Tutta Italia diventa zona off limit. Adottate altre rigide misure per sconfiggere il propagarsi del Coronavirus. Lo ha annunciato Conte questa sera alle 21.36, lunedì 9 marzo. Il Premier Giuseppe Conte ha parlato in conferenza stampa per fare il punto sulla situazione e per dichiarare le nuove misure adottate dall’esecutivo. “Non ci sarà più una zona rossa. Ma ci sarà l’Italia zona rossa. Spostamenti solo per ragioni di lavoro, casi di necessità, salute. E’ il momento della responsabilità”. In tutto il Paese le stesse regole.
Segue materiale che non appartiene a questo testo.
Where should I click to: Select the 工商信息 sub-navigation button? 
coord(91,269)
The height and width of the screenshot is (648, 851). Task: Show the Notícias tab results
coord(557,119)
E le manifestazioni sportive sono tutte sospese anche il campionato. Il futuro dell’Italia è nelle nostre mani”.
“I numeri ci dicono che stiamo avendo una crescita importante delle persone in terapia intensiva e purtroppo delle persone decedute. Le nostre abitudini vanno cambiate ora: dobbiamo rinunciare tutti a qualcosa per il bene dell’Italia. Lo dobbiamo fare subito e ci riusciremo solo se tutti collaboreremo e ci adatteremo a queste norme più stringenti”.
“Sto per firmare un provvedimento che possiamo sintetizzare con l’espressione “io resto a casa”. Ci sarà l’Italia come zona protetta”. Lo ha detto il premier Conte in conferenza stampa a Palazzo Chigi. Sulla nuova misura del governo c’è stato “il plauso delle Regioni”. Lo dice il premier Giuseppe Conte che annuncia di aver informato il presidente della Repubblica “Ho informato il presidente della Repubblica”, ha aggiunto.
“Non c’è ragione per cui proseguano le manifestazioni sportive, abbiamo adottato un intervento anche su questo”. Lo dice il premier Giuseppe Conte in conferenza stampa a Palazzo Chigi. Il decreto sarà firmato questa sera ed entrerà in vigore domani mattina.
“Portiamo la sospensione delle attività didattiche sino al 3 aprile su tutta la penisola isole comprese” annuncia il premier Giuseppe Conte.
Sono 7.985 i malati per coronavirus in Italia, con un incremento di 1.598 persone rispetto a ieri. Il nuovo dato è stato fornito dal commissario Angelo Borrelli nella conferenza stampa alla Protezione Civile. Le persone guarite sono 724, 102 in più di ieri ha affermato il commissario per l’emergenza.